### DIRECTIONS
The output must match the entries below exactly, with pictures removed.

##### DATASET ENTRIES #####

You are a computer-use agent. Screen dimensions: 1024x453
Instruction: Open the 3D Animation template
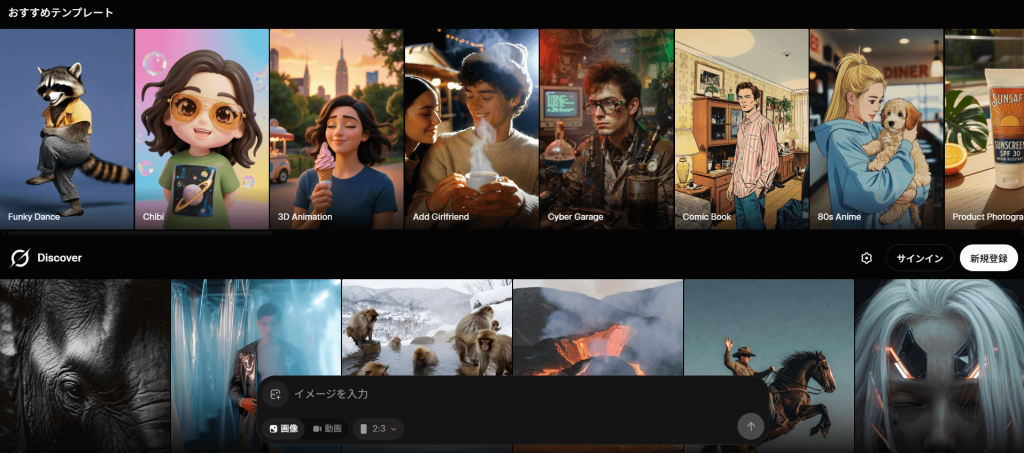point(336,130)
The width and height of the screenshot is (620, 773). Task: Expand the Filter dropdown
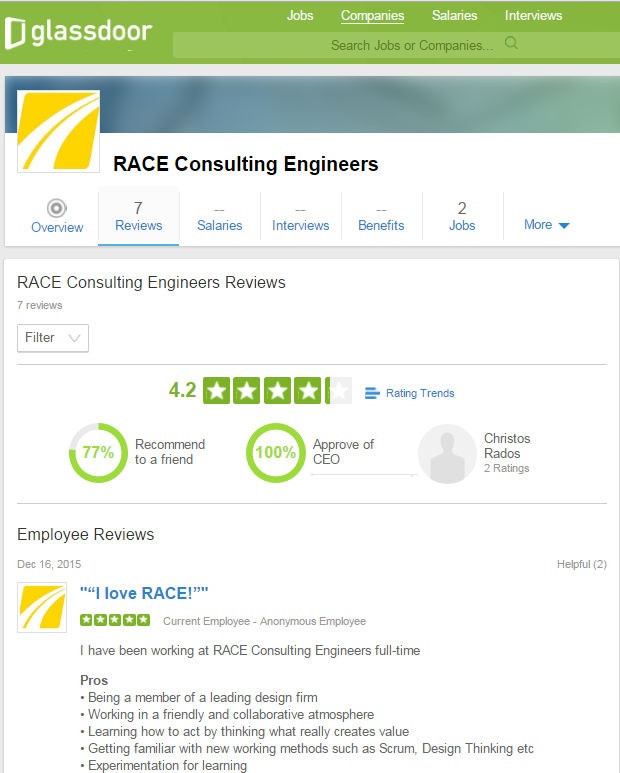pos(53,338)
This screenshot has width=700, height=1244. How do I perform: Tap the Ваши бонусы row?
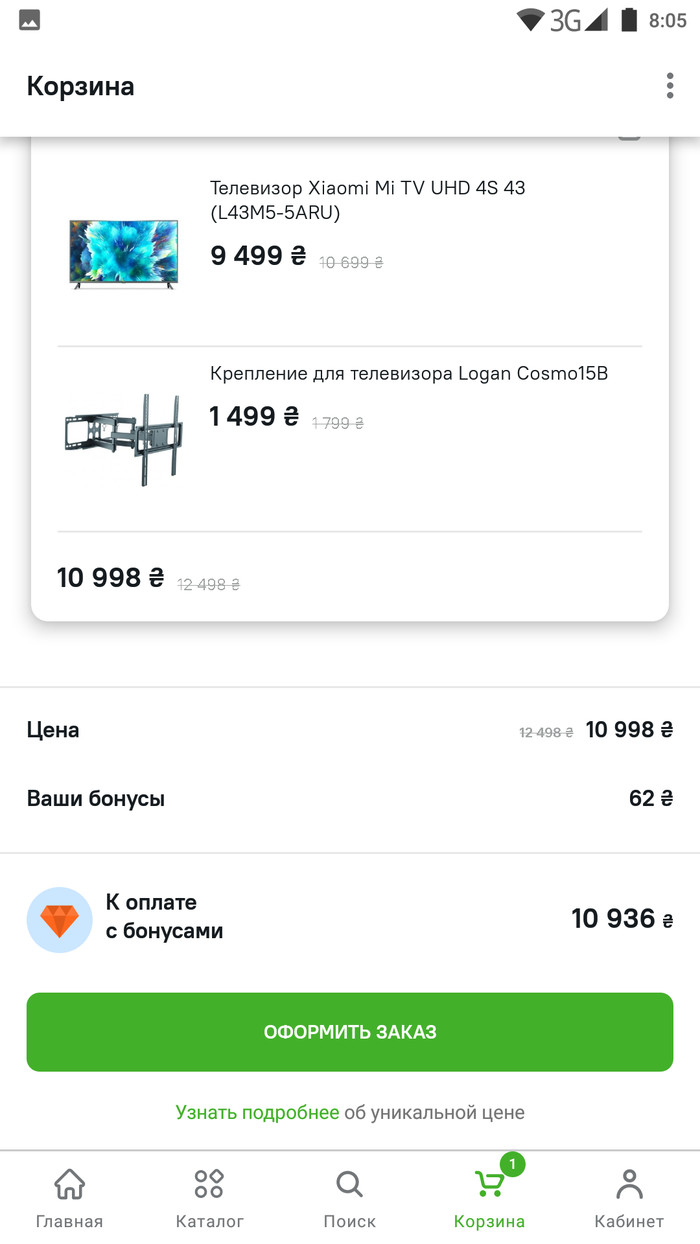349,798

#####

### EXPECTED ANSWER
You are a computer-use agent. Screen dimensions: 1024x453
Instruction: Open the 3D Animation template
point(336,130)
The width and height of the screenshot is (620, 773). Task: Expand the Filter dropdown
pos(53,338)
This screenshot has width=700, height=1244. How do I perform: Tap the Ваши бонусы row?
349,798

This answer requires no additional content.